The merging statistics in Table 3 clearly show the difference between sets O and X, where O gives the lowest-merging R factor with data set A and X is closer to AD. In absolute terms, the peak heights in the w = $[1\over4]$ Harker section (Fig. 2) are comparable for data sets O and A, demonstrating the success of zero-dose extrapolation. However, data set O seems to suffer from over-extrapolation, as false peaks were introduced along the diagonal. In contrast, data sets AD and X give moderate absolute peak heights in the Harker section. In sigma levels, the difference between both AD and X versus A is less striking since the general noise level is lower for the redundant data sets.

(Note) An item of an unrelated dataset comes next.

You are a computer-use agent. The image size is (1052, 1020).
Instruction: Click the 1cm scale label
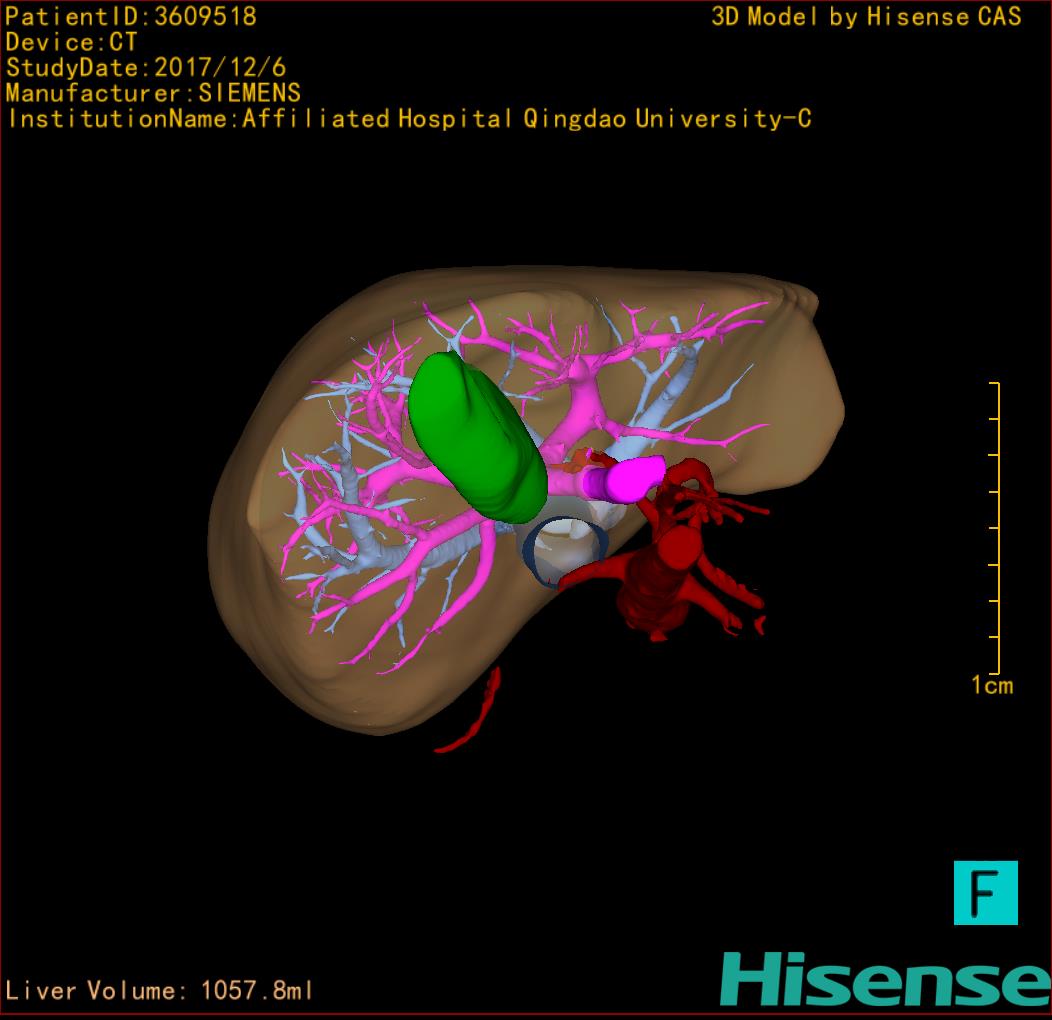coord(991,685)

The heavy-atom substructure determination is best using the interpolated data set X (Table 4). Most statistics in SHELXD and SOLVE are better for X than for A or AD. This difference is maintained during solvent flattening, where the largest improvement is observed while using RESOLVE; the weighted mean phase errors (wMPEs) between experimental and model phases are 53.5, 48.1 and 46.0° for data sets A, AD and X, respectively (Table 4).

3.4. SAD phasing

Protein phases were calculated using one set of SHELXD sites and the phasing programs SHELXE, SOLVE (mode analyze_solve), SHARP, MLPHARE and SHELXE. Density modification was performed using SHELXE (after SHELXD), RESOLVE (after SOLVE) and DM (after MLPHARE and SHARP). Table 5 gives overall phase errors before and after solvent flattening, using calculated model phases for a model that was refined against data set A as a reference. Statistics were always calculated against the common subset of reflections, possibly compromising the absolute statistics due to the lower anomalous completeness (93.2%) of the common subset. The different programs have some important differences in the way in which initial phases are calculated, data and model errors are treated, and the density modification is carried out. Table 5 solely aims to compare the data sets, not the software that was used.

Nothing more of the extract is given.